▶ _Given records_
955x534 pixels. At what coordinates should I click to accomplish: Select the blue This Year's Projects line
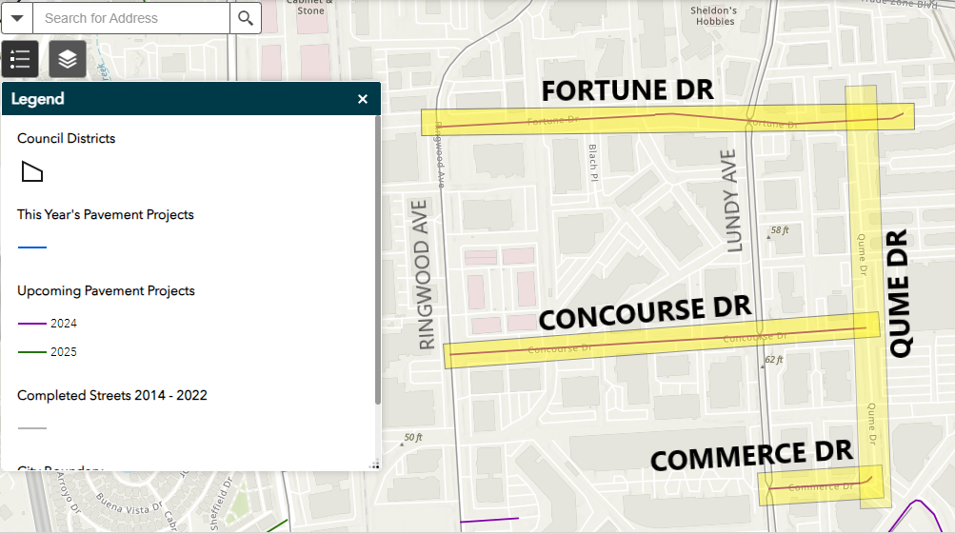click(x=32, y=247)
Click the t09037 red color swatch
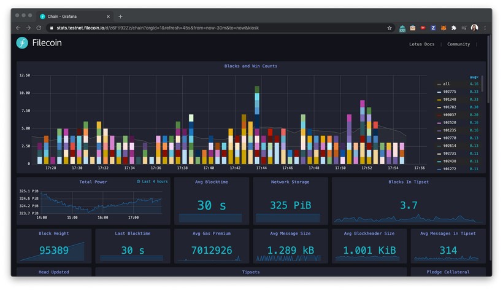Image resolution: width=503 pixels, height=290 pixels. (439, 115)
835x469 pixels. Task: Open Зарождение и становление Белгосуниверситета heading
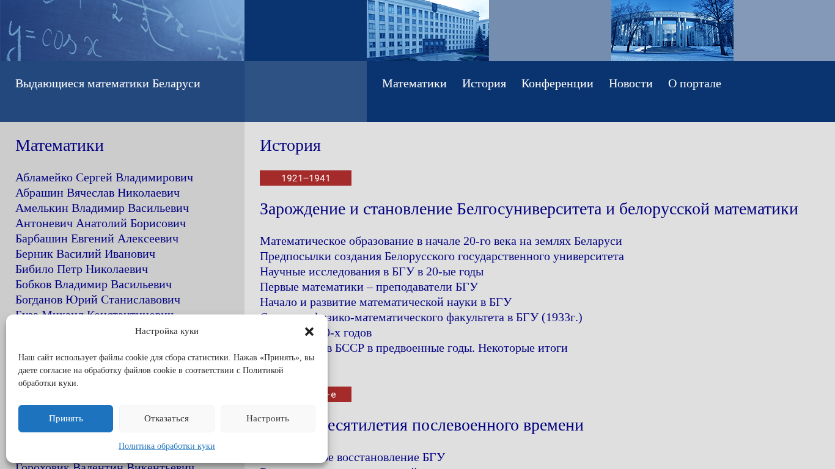coord(529,209)
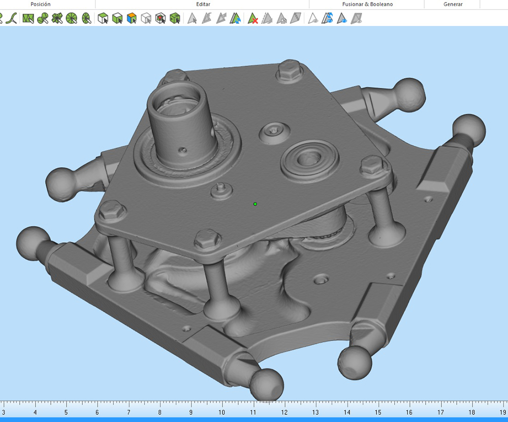Image resolution: width=508 pixels, height=422 pixels.
Task: Toggle the white triangle eye visibility icon
Action: tap(313, 19)
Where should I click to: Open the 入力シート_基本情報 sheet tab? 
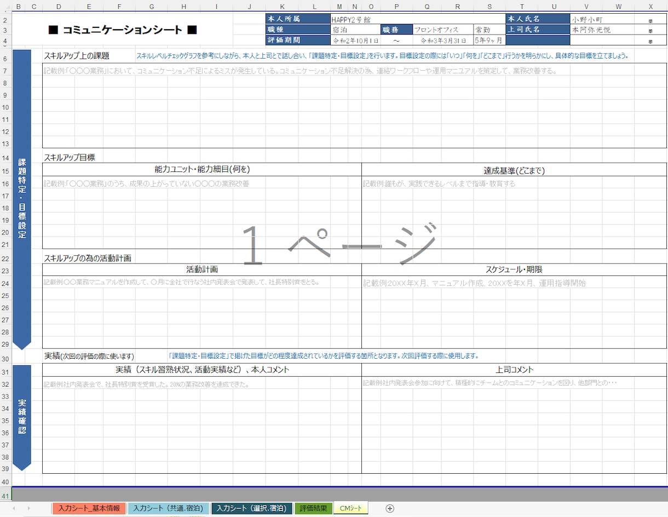tap(89, 508)

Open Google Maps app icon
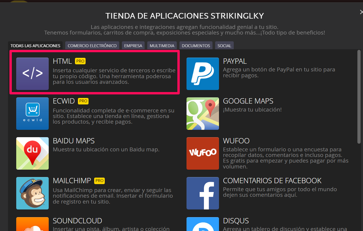(203, 113)
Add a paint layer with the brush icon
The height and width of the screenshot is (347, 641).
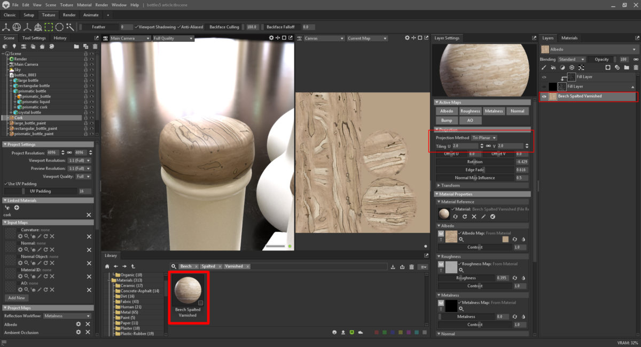tap(544, 68)
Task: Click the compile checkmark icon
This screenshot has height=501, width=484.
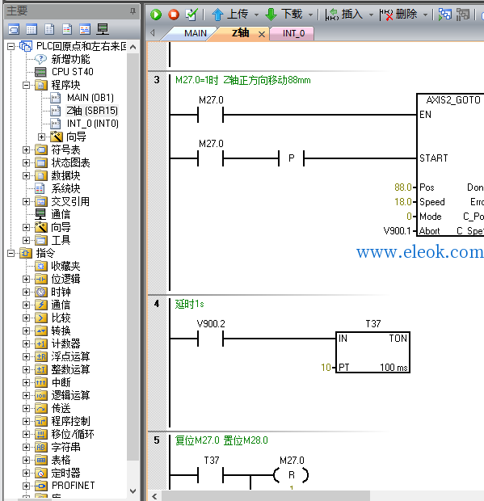Action: [191, 15]
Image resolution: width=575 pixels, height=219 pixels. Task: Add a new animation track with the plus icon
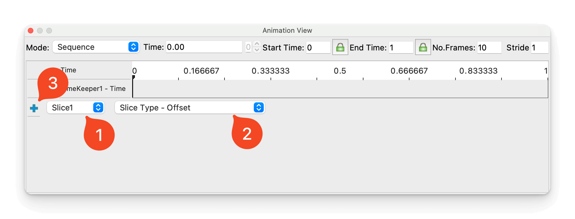coord(34,108)
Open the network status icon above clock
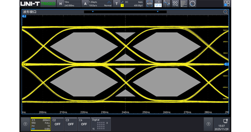The width and height of the screenshot is (251, 132). click(x=225, y=121)
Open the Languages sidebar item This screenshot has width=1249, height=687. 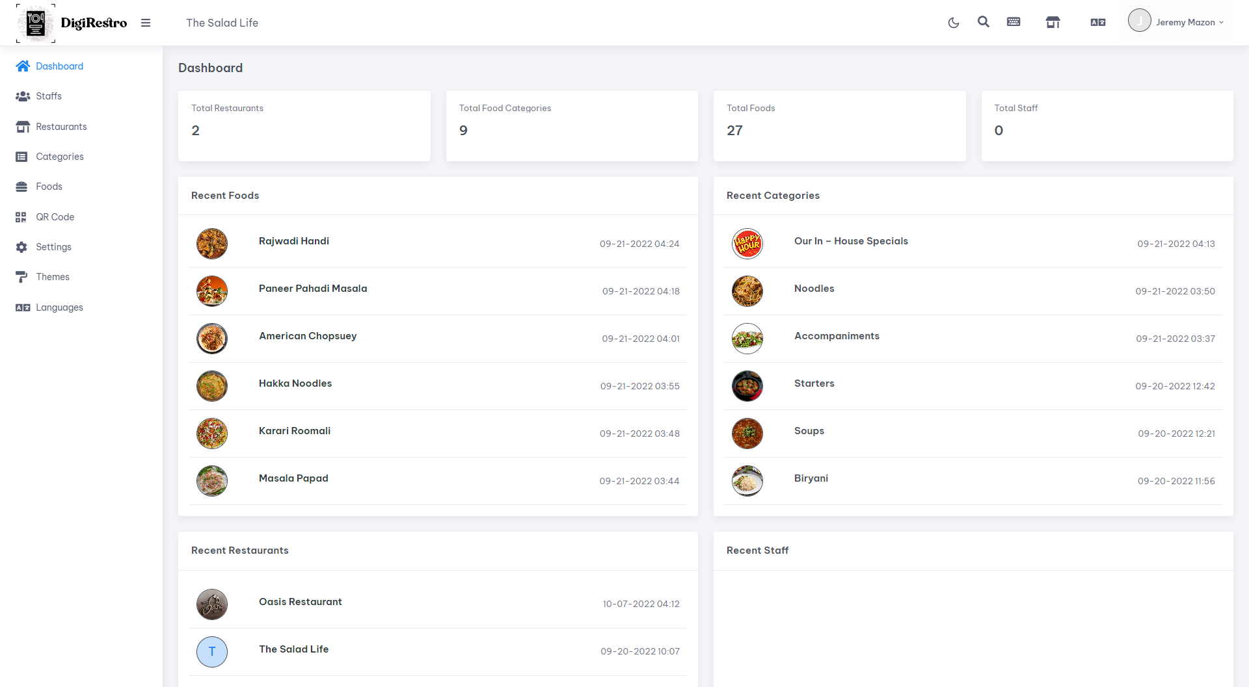click(59, 307)
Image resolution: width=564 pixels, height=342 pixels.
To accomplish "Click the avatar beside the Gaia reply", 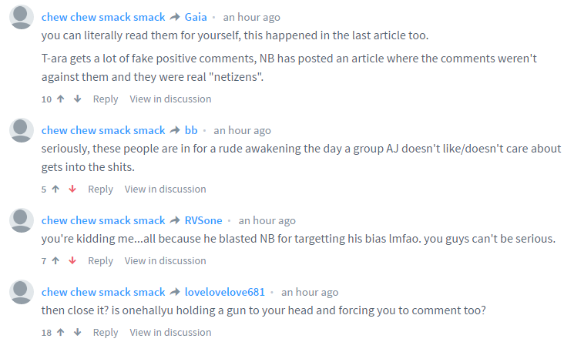I will pos(22,18).
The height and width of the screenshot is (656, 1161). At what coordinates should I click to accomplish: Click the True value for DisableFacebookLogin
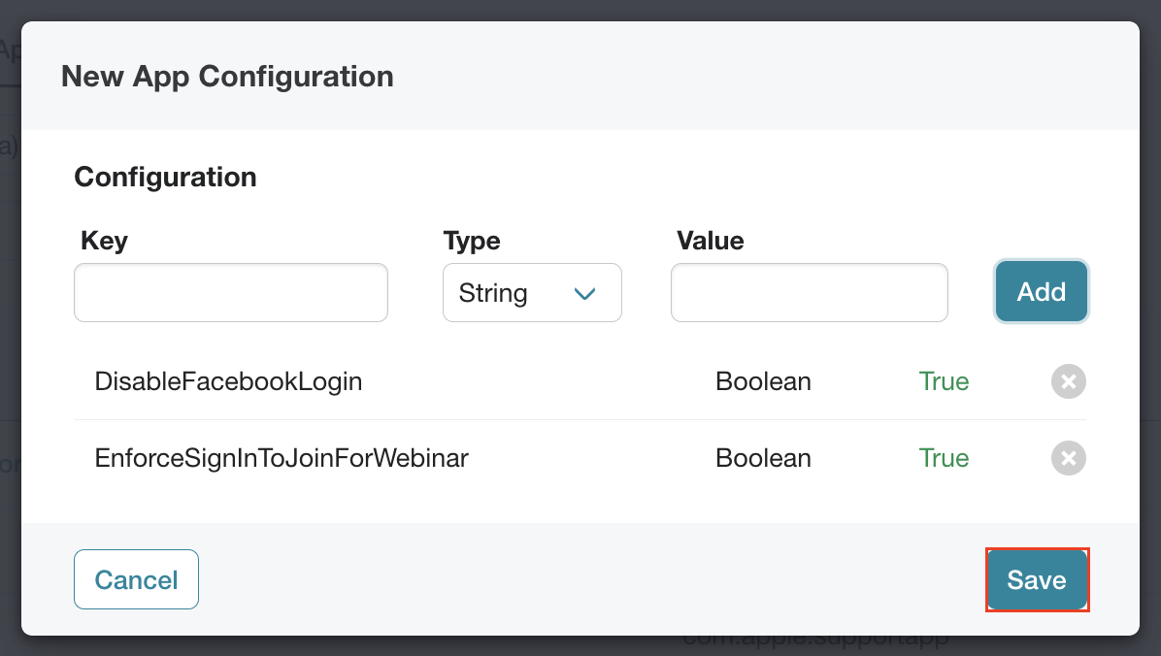click(x=945, y=381)
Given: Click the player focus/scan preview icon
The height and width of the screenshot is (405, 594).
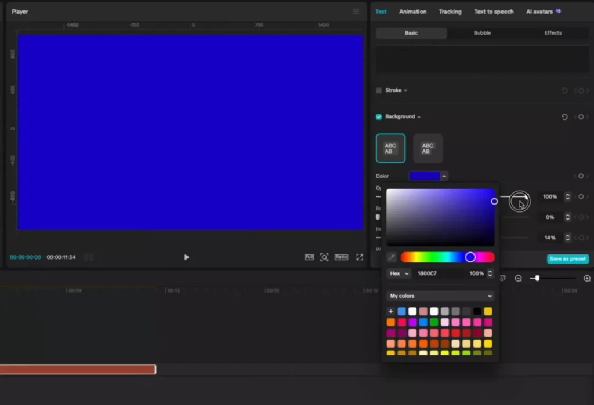Looking at the screenshot, I should coord(324,257).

▶ _The problem_
Excerpt from the records above: set down only the lines from the one that contains "Click the t09037 red color swatch" through the one that contains "Add a paint layer with the brush icon", inclusive, word for word. Pictures stay out.

▶ _Final answer_
Click the t09037 red color swatch
Image resolution: width=503 pixels, height=290 pixels. (439, 115)
835x469 pixels. Task: Open Зарождение и становление Белгосуниверситета heading
coord(529,209)
Image resolution: width=508 pixels, height=422 pixels.
Task: Toggle the white triangle eye visibility icon
Action: tap(313, 19)
Where should I click to: Open the 入力シート_基本情報 sheet tab? 
tap(89, 508)

Open Google Maps app icon
(203, 113)
Add a paint layer with the brush icon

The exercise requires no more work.